Required action
Exclude the pictures. Transcribe exactly, and only, the lines from the one holding "Task: Open Szegmensek under personal tools" to the end of the material below.

Records
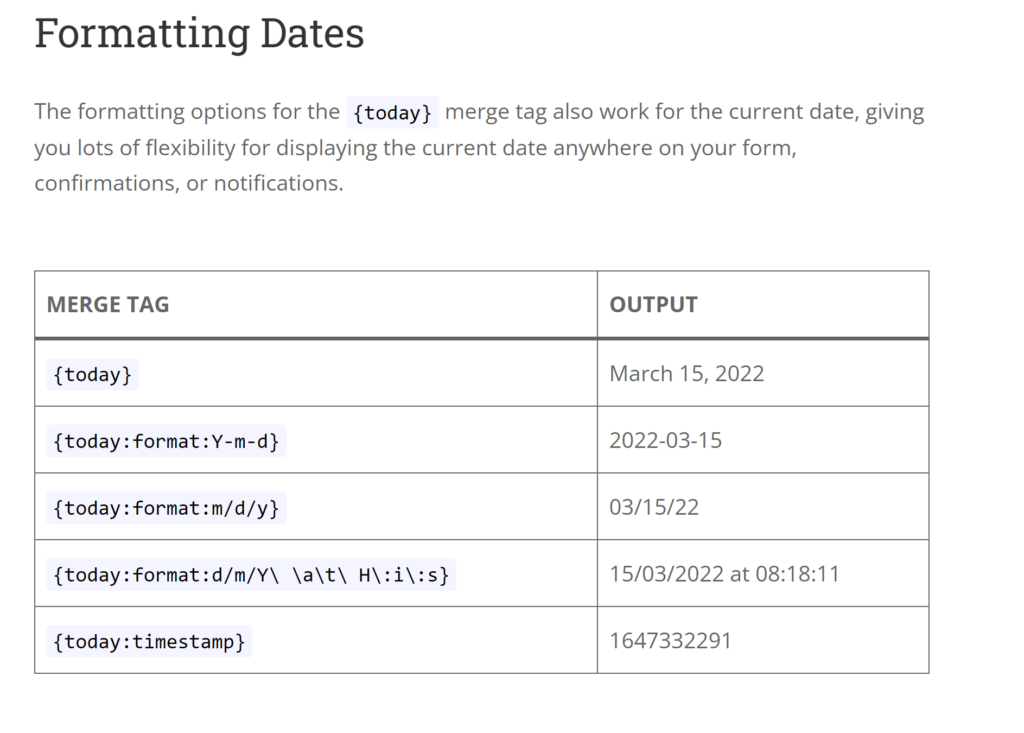The height and width of the screenshot is (733, 1024).
Task: Click the OUTPUT column header
Action: click(653, 305)
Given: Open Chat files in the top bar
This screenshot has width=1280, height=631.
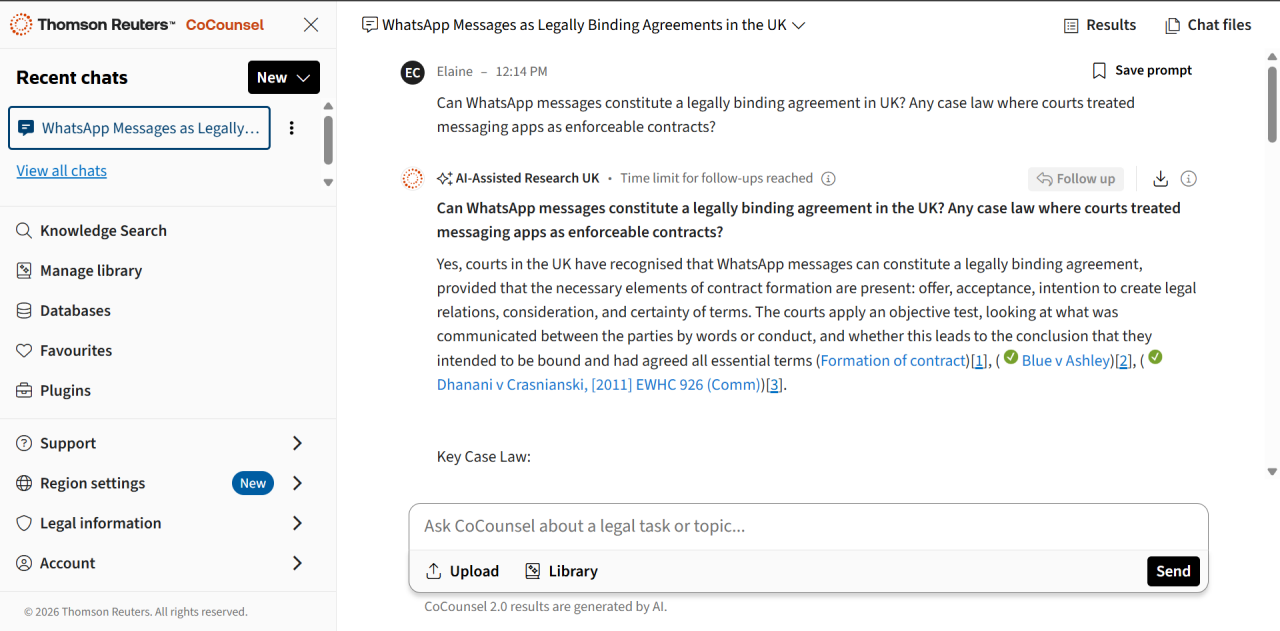Looking at the screenshot, I should 1208,24.
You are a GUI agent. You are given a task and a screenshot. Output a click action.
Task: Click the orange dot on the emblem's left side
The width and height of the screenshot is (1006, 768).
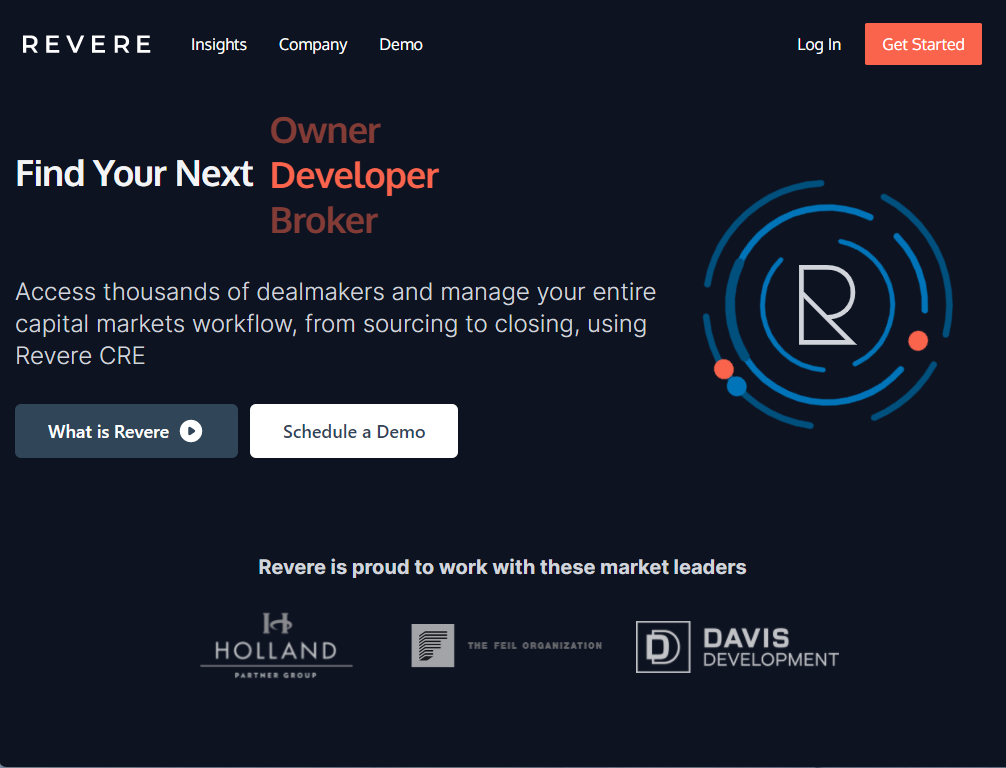724,369
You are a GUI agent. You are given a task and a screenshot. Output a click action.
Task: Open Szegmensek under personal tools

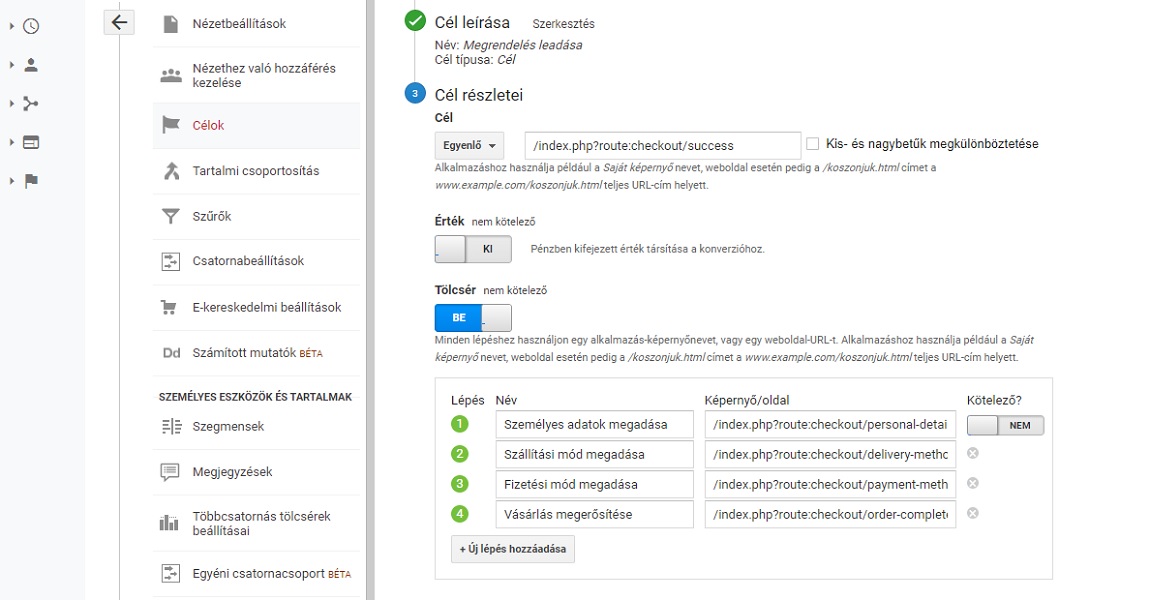click(228, 426)
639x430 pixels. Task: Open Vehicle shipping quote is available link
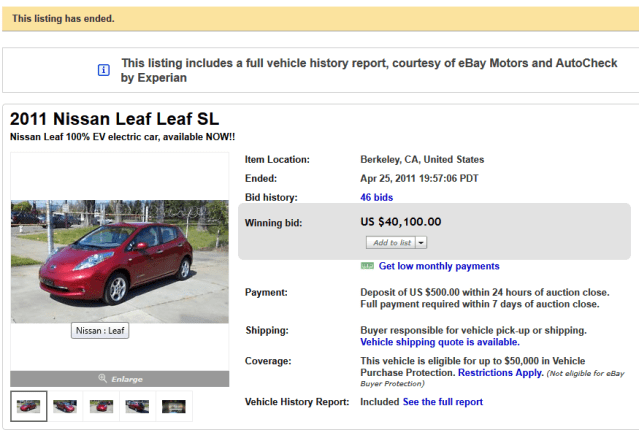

Task output
Task: Open Szegmensek under personal tools

click(228, 426)
639x430 pixels. Task: Open Vehicle shipping quote is available link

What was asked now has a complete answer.